- [Problem 1] In the knitting pattern forum thread, what did the poster smc find on the site?
- [Problem 2] Reproduce everything in the knitting pattern forum thread from "## pattycake61 (Jan" down to "in getting patterns?".
- [Problem 3] Extend the knitting pattern forum thread past its final post.

═════ Text segment

Wonderful site!!! Thank you.


----------



## Ronie (Jan 21, 2011)

oh thanks!!! I think I have worn out Ravelry looking for pattern.. LOL like I need more patterns...  but they are so much fun to collect and take up very little space...(at first.. I'm on binder 4 or 5 now)


----------



## jjschue (Apr 19, 2013)

Wonderful site - thank you for sharing


----------



## Sewalaskan (Sep 7, 2013)

Thank you for sharing


----------



## pattycake61 (Jan 30, 2011)

Mevbb said:


> Someone else actually response to a pattern request and this was the site. When I went to it, I was surprised how many patterns were available.
> 
> http://www.knittingpatternsgalore.com/item_type-baby-blankets.html


Did anyone have a problem with errors in getting patterns?
I tried 2 different patterns & got error


----------



## sunnybutterfly (May 15, 2011)

Yes I couldn't get anything happening but I put that down to using my work computer. I will try again when I get home, no doubt there are firewalls on work computer that are blocking it.


----------



## sitzy (Sep 11, 2011)

What a site. Thank you for posting.


----------



## whitetail (Feb 19, 2011)

Thanks for sharing, lots there to check out


----------



## Marylou12 (Dec 11, 2011)

Great site, Thanks!


----------



## Hildegsrde (Jun 25, 2013)

Thank you. Now for a few hours browsing


----------



## smc (Nov 27, 2011)

Thanks for the link. Have subscribed for their updates and found a pattern for a cowl.


----------



## KnitGma (Apr 10, 2013)

Lots of patterns. Thanks for sharing.


----------



## tootsie001 (Jan 23, 2011)

This looks to be one of the better sites for patterns. Easy to access the pattern source and print. I am sure I will use many of the patterns that are offered. Thank you for posting this gem.

══════════
═════ Collected data

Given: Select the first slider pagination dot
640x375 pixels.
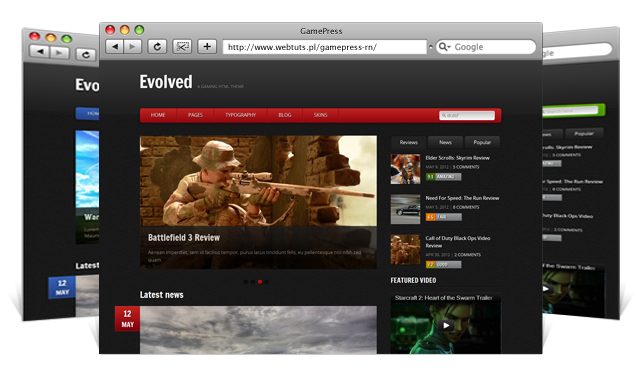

══════════

- [Task answer 1] A pattern for a cowl.

- [Task answer 2]
## pattycake61 (Jan 30, 2011)

Mevbb said:


> Someone else actually response to a pattern request and this was the site. When I went to it, I was surprised how many patterns were available.
> 
> http://www.knittingpatternsgalore.com/item_type-baby-blankets.html


Did anyone have a problem with errors in getting patterns?

- [Task answer 3]
----------



## Ruth Ray (Dec 31, 2012)

This site has been bookmarked! What an array of choices.
THANK YOU!!!


----------



## waychar07 (Jun 27, 2011)

Thanks for the site. There is one for crochet also.
http://www.*************************/


----------



## dhkc (Sep 30, 2013)

Thank you. I saved this with a bookmark. Tons of patterns with a really good search engine. So glad you passed it on. Dawn


----------



## John's old lady (Jul 14, 2012)

Thank you. Had not seen this one before.


----------



## Becky O (Aug 10, 2011)

I could stay on this site for month  Thank you
BUNNY


----------



## GC_Bonnie (Jul 10, 2013)

Ditto, I've bookmarked and will be browsing it this week-end.


----------



## Kiwiflynn (Aug 6, 2013)

A great site. Thank you for sharing.


----------



## Deb's Keepn Bzy (Mar 16, 2013)

Thanks for sharing. I'm a free pattern junkie and you just fed my habit!


----------



## KnitGma (Apr 10, 2013)

Deb's Keepn Bzy said:


> Thanks for sharing. I'm a free pattern junkie and you just fed my habit!


Mine too


----------



## Catneil11 (Sep 25, 2012)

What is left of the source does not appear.